Il y a un an, Koen Geens crée les congés pénitentiaires prolongés. Sous conditions, cette mesure permet aux détenus de sortir de prison une semaine sur deux soit nettement plus que les 36 heures mensuelles légales. 

Nicolas Cohen, avocat et président de l’Observatoire International des Prisons plaide pour ces sorties prolongées. Ces dernières facilitent la réinsertion des prisonniers dans la société.

"On a quelque chose qui ouvre les portes de la prison, et c'est toujours bon d'ouvrir les portes de la prison. On se rend bien compte qu'en les ouvrant, on n'a pas augmenté la délinquance en Belgique. C'est une mesure qui est un signal fort politique pour dire que l'on peut sortir des gens de la prison, et nous ne vivrons pas plus mal", explique-t-il au micro de Thibault Baltazar et Elisabeth Wouters pour le RTL Info 13 h.

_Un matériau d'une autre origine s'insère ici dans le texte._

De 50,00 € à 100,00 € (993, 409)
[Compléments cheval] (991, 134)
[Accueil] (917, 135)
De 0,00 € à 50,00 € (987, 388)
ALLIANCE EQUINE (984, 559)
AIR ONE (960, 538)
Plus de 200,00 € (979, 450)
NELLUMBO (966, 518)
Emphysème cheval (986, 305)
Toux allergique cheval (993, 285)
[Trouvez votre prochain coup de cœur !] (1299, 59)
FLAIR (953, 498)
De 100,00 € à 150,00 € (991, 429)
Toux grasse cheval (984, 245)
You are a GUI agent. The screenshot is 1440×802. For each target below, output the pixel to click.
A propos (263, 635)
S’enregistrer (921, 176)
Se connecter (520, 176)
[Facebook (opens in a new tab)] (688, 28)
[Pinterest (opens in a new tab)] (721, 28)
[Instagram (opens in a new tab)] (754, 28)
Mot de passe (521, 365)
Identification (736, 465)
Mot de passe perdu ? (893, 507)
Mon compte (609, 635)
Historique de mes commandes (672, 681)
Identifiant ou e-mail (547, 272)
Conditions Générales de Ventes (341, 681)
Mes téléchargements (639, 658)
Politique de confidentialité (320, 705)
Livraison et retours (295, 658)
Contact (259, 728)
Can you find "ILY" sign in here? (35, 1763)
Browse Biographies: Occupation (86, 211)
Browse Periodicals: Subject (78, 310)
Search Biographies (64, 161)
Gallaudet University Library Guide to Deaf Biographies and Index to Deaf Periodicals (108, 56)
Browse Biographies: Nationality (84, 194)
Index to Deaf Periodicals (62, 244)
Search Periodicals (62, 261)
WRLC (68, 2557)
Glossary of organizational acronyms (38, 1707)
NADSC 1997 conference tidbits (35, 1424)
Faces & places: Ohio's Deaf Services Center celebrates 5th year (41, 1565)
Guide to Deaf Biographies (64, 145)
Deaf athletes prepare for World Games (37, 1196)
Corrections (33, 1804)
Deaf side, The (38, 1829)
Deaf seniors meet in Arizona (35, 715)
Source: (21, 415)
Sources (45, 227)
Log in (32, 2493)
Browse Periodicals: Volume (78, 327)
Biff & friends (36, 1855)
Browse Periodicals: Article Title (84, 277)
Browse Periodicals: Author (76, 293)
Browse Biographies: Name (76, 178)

Hier, le ministre de la justice a pourtant fait machine arrière. En réponse à l'attaque à Liège, il a suspendu l’octroi de ces congés pénitentiaires prolongés.


"Un système qui fonctionne bien"

"Ce n'est pas un nouvel élément dans leur dossier dans leur dossier. C'est simplement une lubie du ministre qui a décidé que pour satisfaire un objectif politique, il fallait présenter une réaction sécuritaire à l'attentat de Liège", souligne président de l’Observatoire International des Prisons.

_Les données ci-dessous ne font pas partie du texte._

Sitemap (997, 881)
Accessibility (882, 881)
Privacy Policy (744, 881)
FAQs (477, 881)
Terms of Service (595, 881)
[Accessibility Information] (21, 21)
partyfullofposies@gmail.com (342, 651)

Sur 700 détenus concernés par ces congés, 70 seulement ont vu leur procédure s’arrêter en chemin. Selon Denis Bosquet, avocat, ces données sont encourageantes. 

"C'est un dixième de ces congés de longue durée qui ont échoué pour des raisons que l'on ignore. C'est peut-être un retard à la réintégration ou peut-être pas de réintégration du tout. Donc c'est extrêmement faible, cela veut dire que c'est un système qui fonctionnait bien", note l'avocat. 

L’incompréhension a gagné une partie du monde judiciaire. Jusqu’à quand ces congés pénitentiaires prolongés seront-ils suspendus ? Impossible de le savoir. Le ministre s’en tient pour l’instant, à un communiqué écrit laconique.